**What the exercise asks**:
What needs transcribing is the line with "How do I perform: Zoom" and every line after it to the end of the records, exactly and alone, with no pictures.

** Information supplied follows **

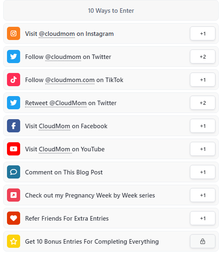Image resolution: width=222 pixels, height=254 pixels.
Task: Expand Check out my Pregnancy Week series
Action: click(x=111, y=195)
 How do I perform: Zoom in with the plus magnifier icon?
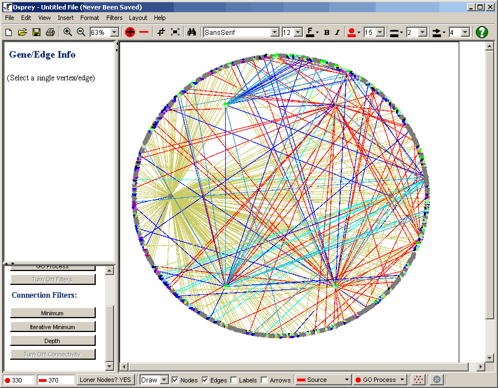[68, 32]
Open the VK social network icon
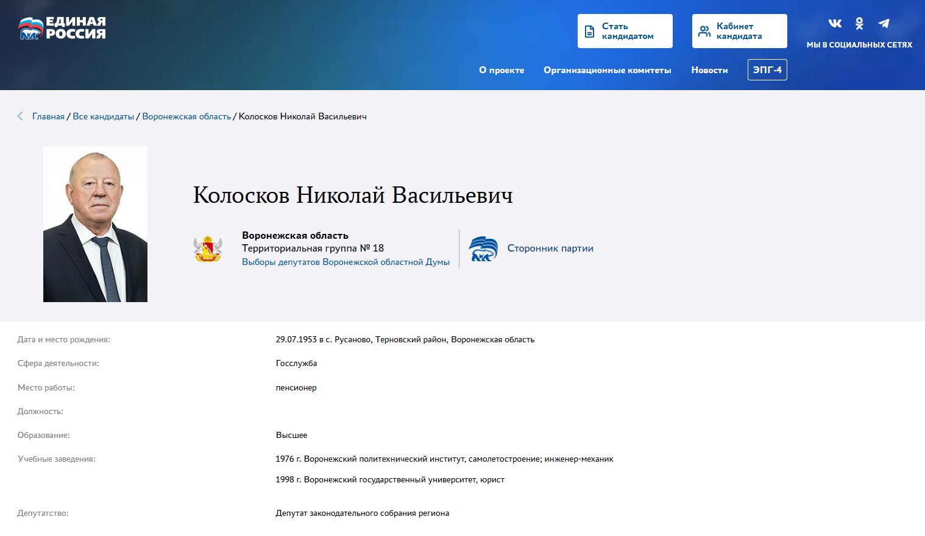Viewport: 925px width, 536px height. coord(835,24)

** End of Information supplied **

**Your solution**:
 How do I perform: Zoom in with the plus magnifier icon?
[68, 32]
Open the VK social network icon
Viewport: 925px width, 536px height. coord(835,24)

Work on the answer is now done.